### Dataset records
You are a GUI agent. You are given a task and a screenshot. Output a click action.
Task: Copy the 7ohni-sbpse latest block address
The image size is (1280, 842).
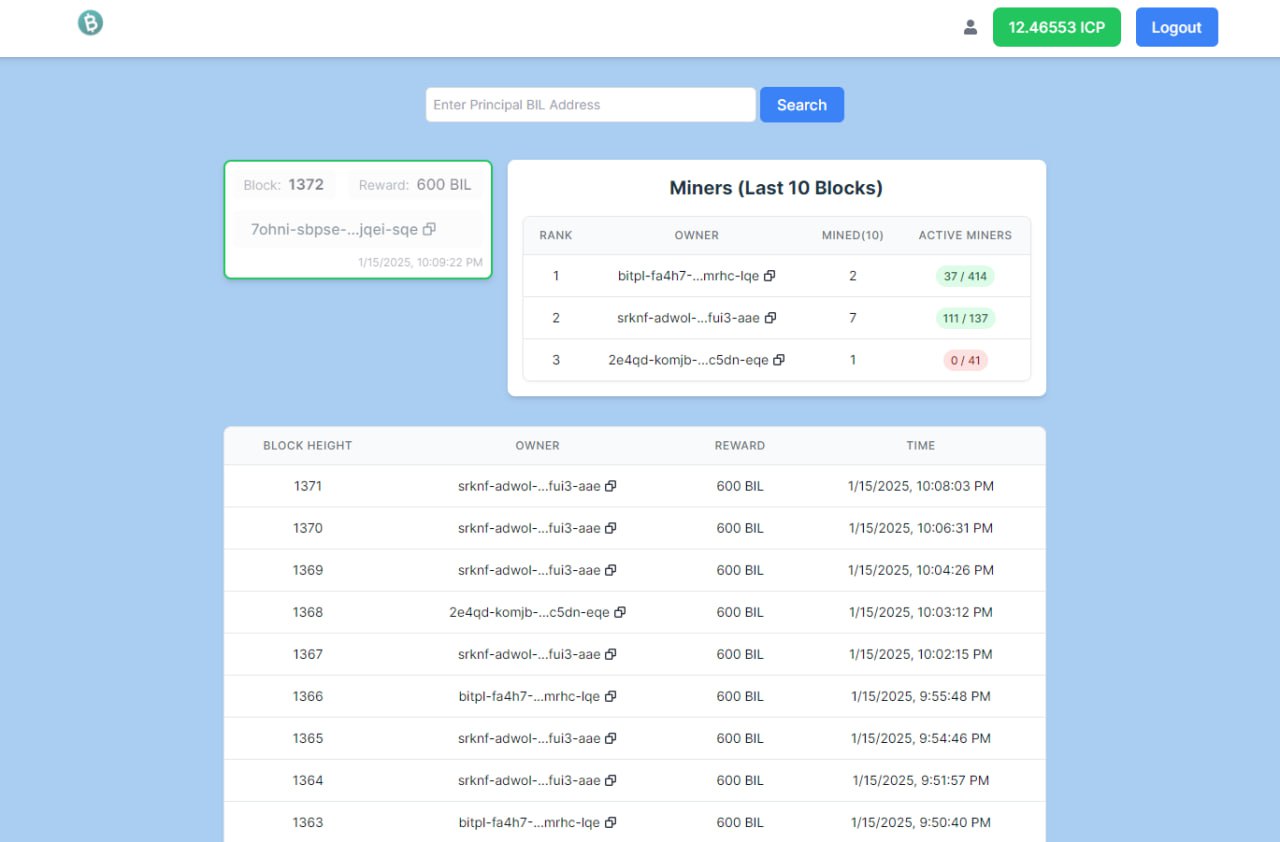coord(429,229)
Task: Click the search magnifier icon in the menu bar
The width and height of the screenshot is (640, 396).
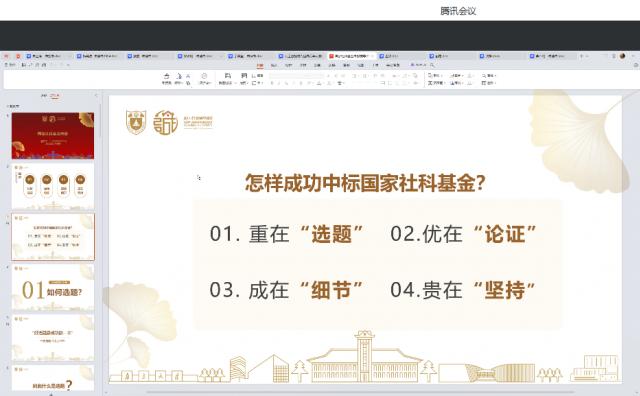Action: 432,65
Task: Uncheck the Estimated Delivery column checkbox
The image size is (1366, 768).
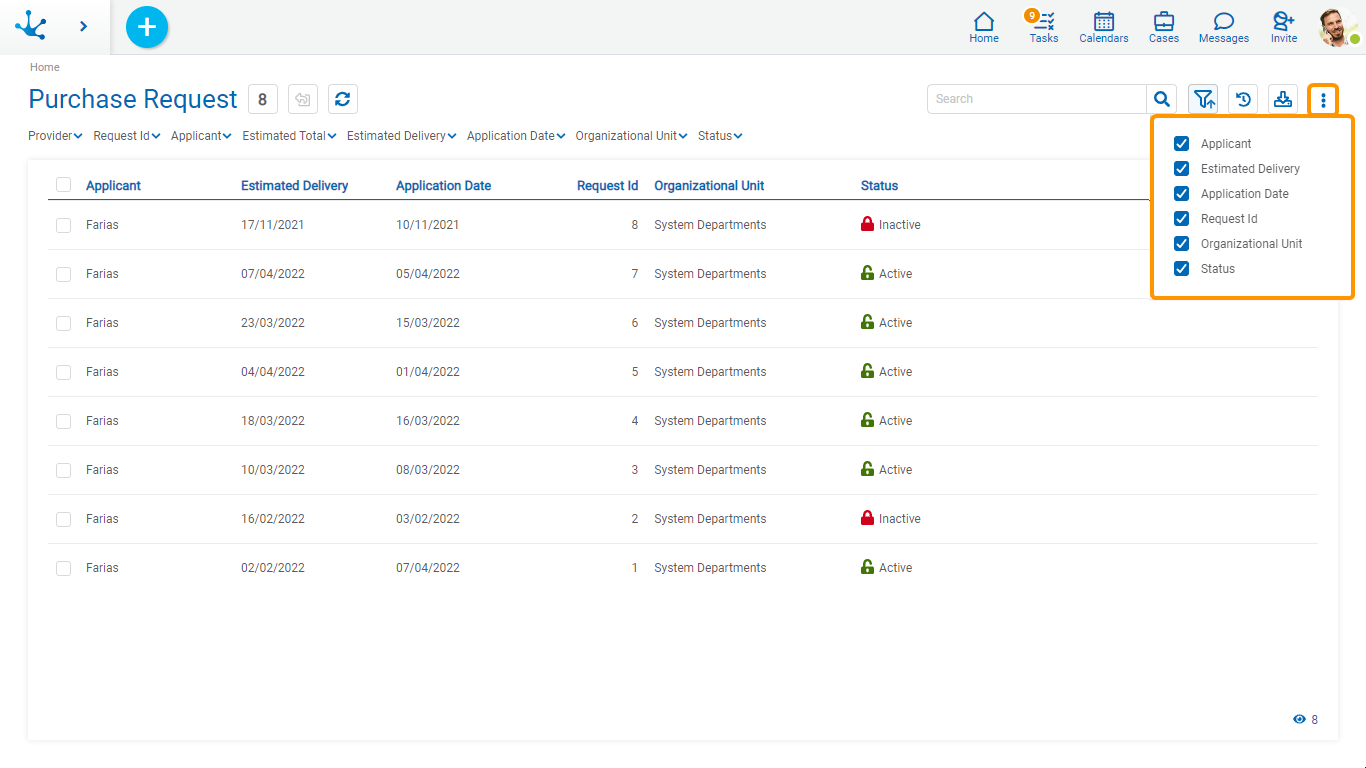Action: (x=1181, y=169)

### Task
Retype all the data exactly; skip the pictures.

### Answer to this problem
You are a GUI agent. You are given a task and a screenshot. Output a click action.
Task: Copy the 7ohni-sbpse latest block address
The image size is (1280, 842).
coord(429,229)
Task: Click the search magnifier icon in the menu bar
The width and height of the screenshot is (640, 396).
Action: 432,65
Task: Uncheck the Estimated Delivery column checkbox
The image size is (1366, 768).
Action: (x=1181, y=169)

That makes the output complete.